O tradicional Corso de Teresina, desfile de carros decorados que marcou gerações na capital piauiense, não será realizado pelo segundo ano consecutivo, conforme comunicado pela prefeitura. A festa, que em 2012 foi reconhecida pelo Guinness Book como o maior desfile de carros abertos do mundo, deixa uma lacuna na programação cultural da cidade, reacendendo memórias de sua rica trajetória.
Das origens familiares ao crescimento popular
O costume de enfeitar carros e usar fantasias criativas surgiu em Teresina na década de 1930, acompanhando a chegada dos primeiros automóveis à capital. Inicialmente, o evento contava com a participação de famílias que assistiam aos desfiles das portas de suas casas, criando um ambiente de confraternização. Nos inícios dos anos 50, o Corso ganhou proporção, atraindo mais pessoas e introduzindo a decoração de caminhões.
Na década de 1980, com a ascensão dos desfiles de escolas de samba e outros blocos no centro, o Corso perdeu parte de seu protagonismo. No entanto, em 1997, a Prefeitura de Teresina promoveu uma revitalização, antecipando o evento para um final de semana anterior ao Carnaval, o Zé Pereira, o que impulsionou a participação de foliões.

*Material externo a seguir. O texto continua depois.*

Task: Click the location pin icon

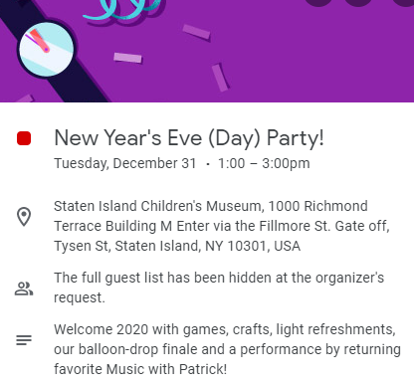Action: [x=24, y=217]
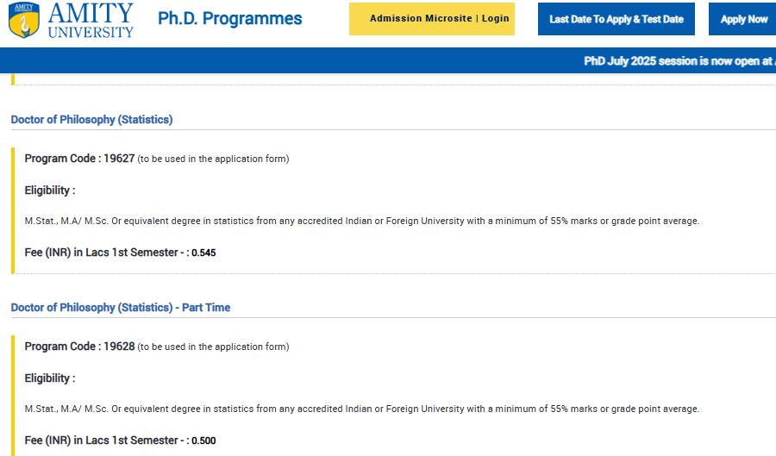View Last Date To Apply & Test Date
The height and width of the screenshot is (456, 776).
coord(616,19)
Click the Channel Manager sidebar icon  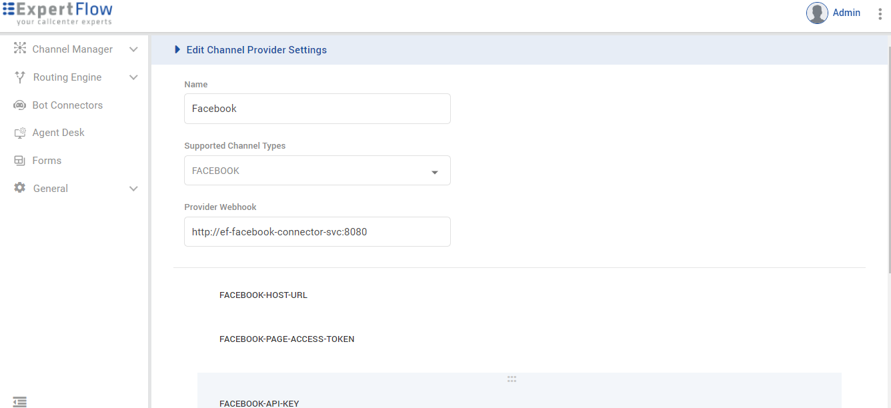20,49
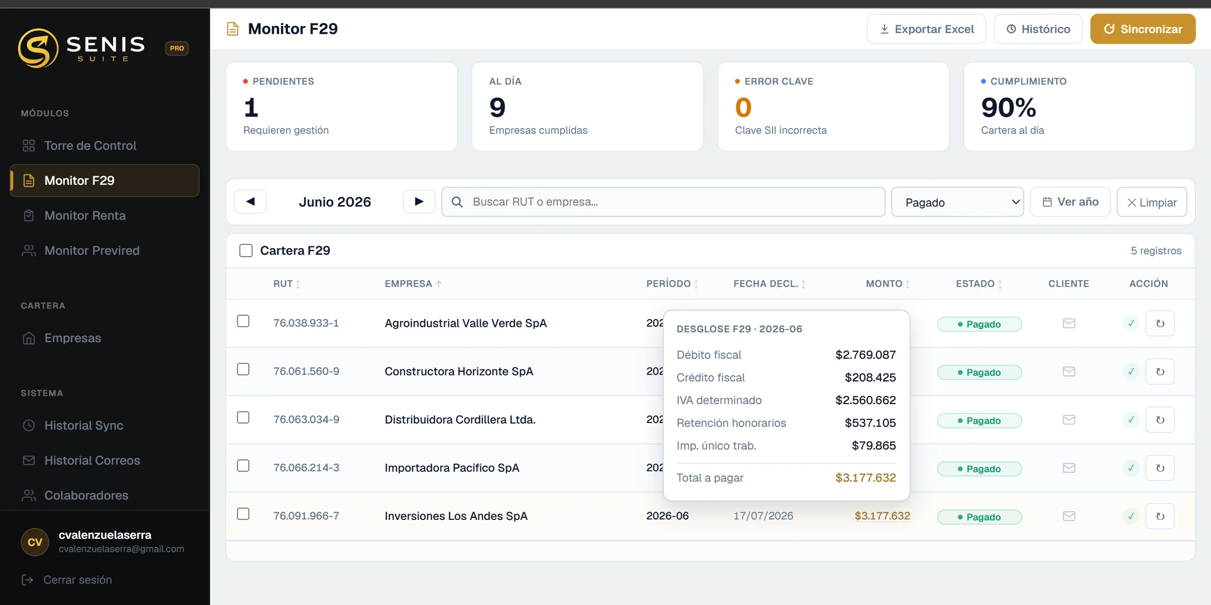
Task: Click the Pagado status badge for Inversiones Los Andes
Action: pos(979,517)
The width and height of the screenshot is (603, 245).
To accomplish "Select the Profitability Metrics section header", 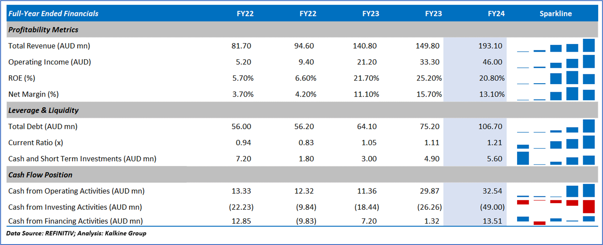I will (43, 30).
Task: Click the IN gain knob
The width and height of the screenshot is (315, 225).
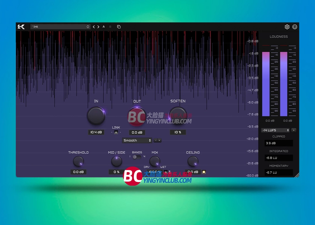Action: pos(96,116)
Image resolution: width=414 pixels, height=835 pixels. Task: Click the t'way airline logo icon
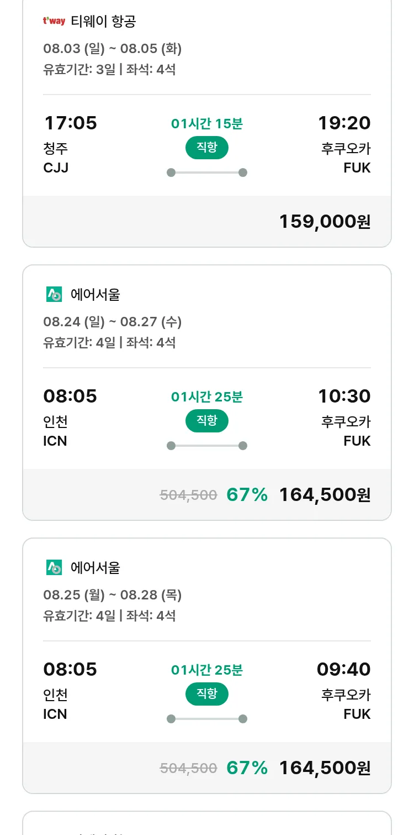coord(54,22)

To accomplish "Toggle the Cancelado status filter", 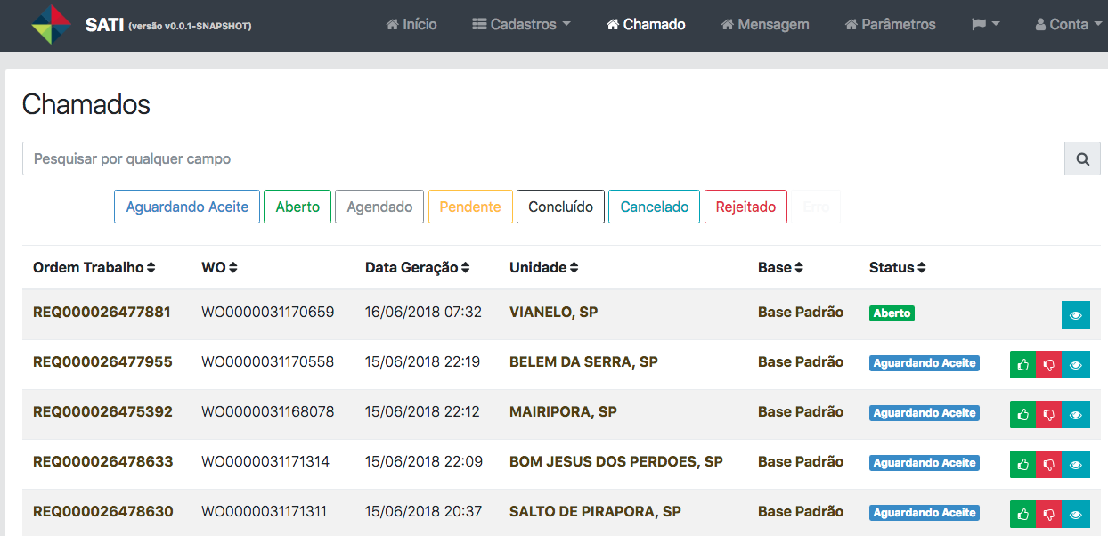I will pyautogui.click(x=654, y=207).
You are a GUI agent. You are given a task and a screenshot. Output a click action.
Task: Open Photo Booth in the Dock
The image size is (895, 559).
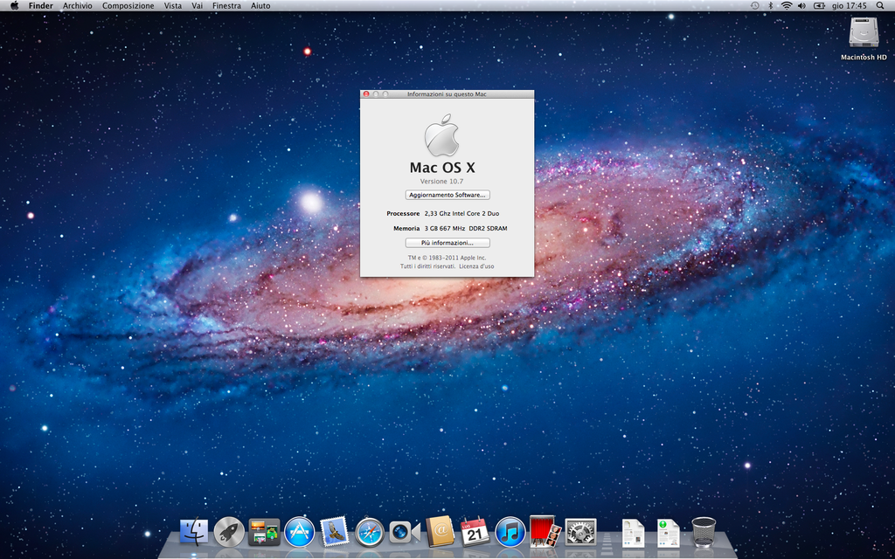click(x=545, y=532)
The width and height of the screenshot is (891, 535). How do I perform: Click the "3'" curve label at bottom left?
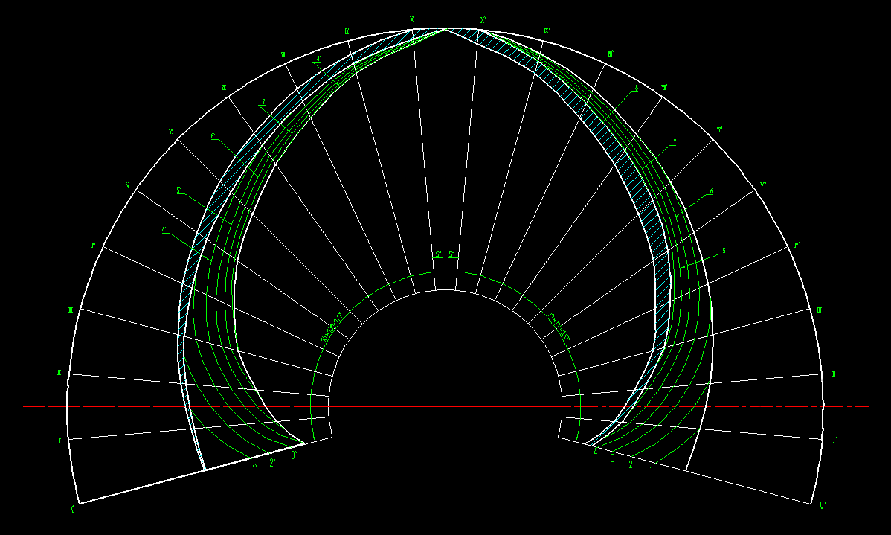(295, 455)
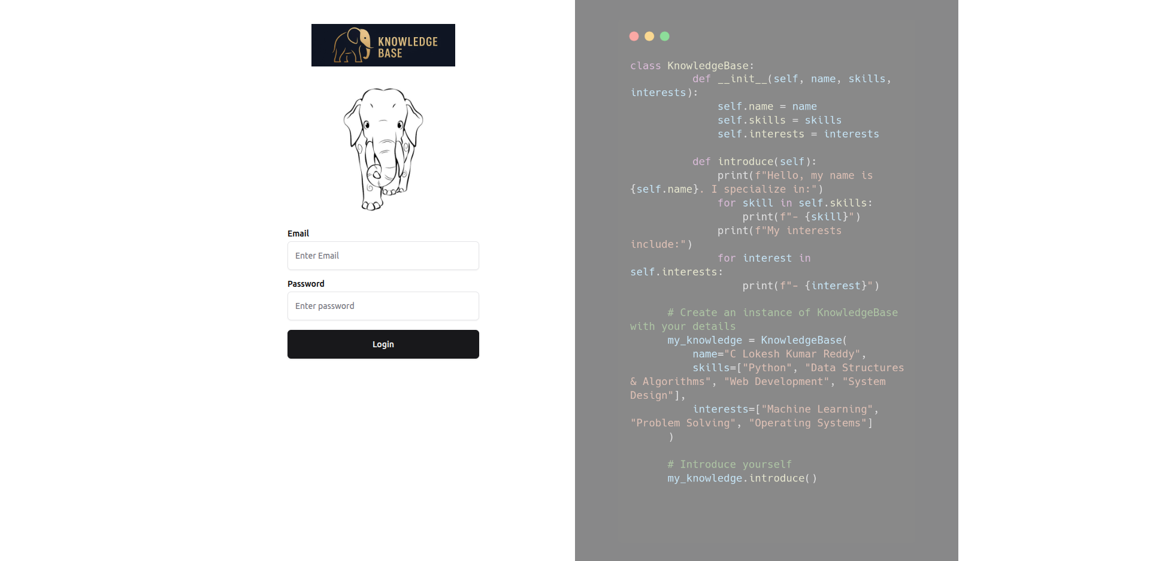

O auge e o retorno pós-pandemia
O reconhecimento internacional veio em 2012, quando o desfile foi oficialmente registrado no Guinness Book como o maior do planeta. Naquela ocasião, mais de 340 veículos percorreram as ruas, mobilizando cerca de 40 mil pessoas em uma celebração vibrante.
Após um hiato de dois anos devido à pandemia de Covid-19, o Corso retornou em 2023 com entusiasmo. A edição contou com 20 caminhões inscritos, três palcos e a apresentação de 16 bandas, além de outras atrações. Temáticas como safári, reggae e quadrilha organizada foram destaques entre os veículos decorados.
Cancelamento e o futuro da festa
A interrupção do Corso, agora pelo segundo ano consecutivo, remete às declarações do prefeito Silvio Mendes. Em janeiro de 2025, ele informou a impossibilidade de financiar as festas de Carnaval e do Corso na capital naquele ano. Posteriormente, em 2026, foi anunciado que não haveria Corso pelo segundo ano consecutivo, embora verba fosse liberada para a estrutura de blocos de rua. A decisão levanta debates sobre a preservação das tradições culturais de Teresina.